Bernard Grech (born 8 June 1971) is a Maltese politician and lawyer who has been the leader of the Nationalist Party since 2020.

Early and professional life 
Grech was born on 8 June 1971, in Paola to John and Frida Grech. He grew up in Birżebbuġa and he graduated as a lawyer, focusing on civil law. Grech practiced his professional activity in two law firms, specializing in the mediation of family disputes.

Involvement in politics 

In 2011, Grech took part in the campaign, which was later lost, against the legalization of divorce in Malta. Not officially involved until then in active roles in politics, he got closer to the positions of the Maltese Nationalist Party in 2018. In August 2020 he stood against the leader Adrian Delia, after the party congress voted to hold a new leadership contest.
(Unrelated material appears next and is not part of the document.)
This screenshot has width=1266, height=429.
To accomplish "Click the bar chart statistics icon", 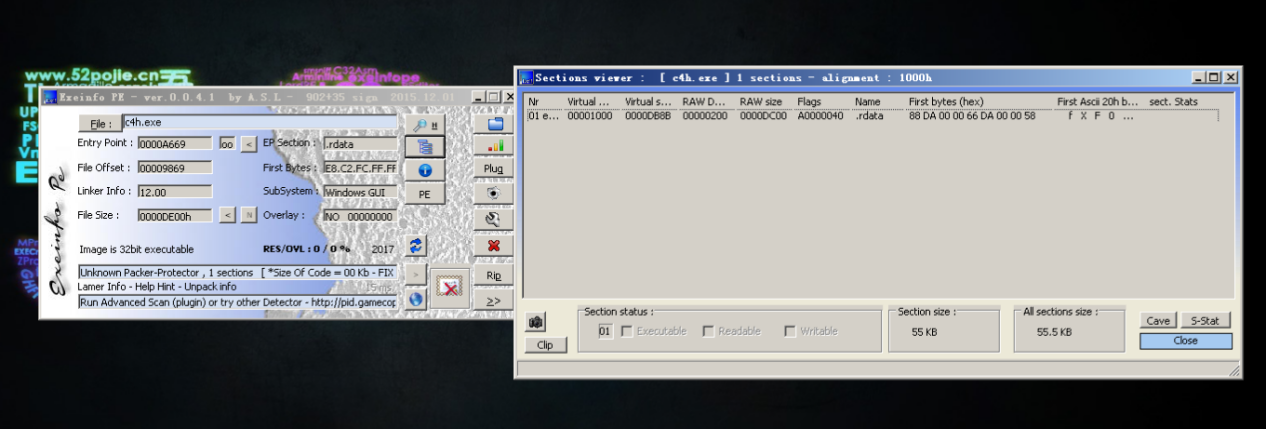I will click(x=494, y=147).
Grech became the leader of the Nationalist Party on 3 October 2020, winning the election against incumbent Adrian Delia with 69.3% of the votes. He was sworn in as Leader of the Opposition on 7 October.

Personal life
Grech declares himself a practicing Catholic; he also expressed opinions against the legalization of abortion. In his private life he cultivates a personal interest in opera.

Grech is married to AnneMarie. They have 2 children together, a son and a daughter, and reside in Mosta.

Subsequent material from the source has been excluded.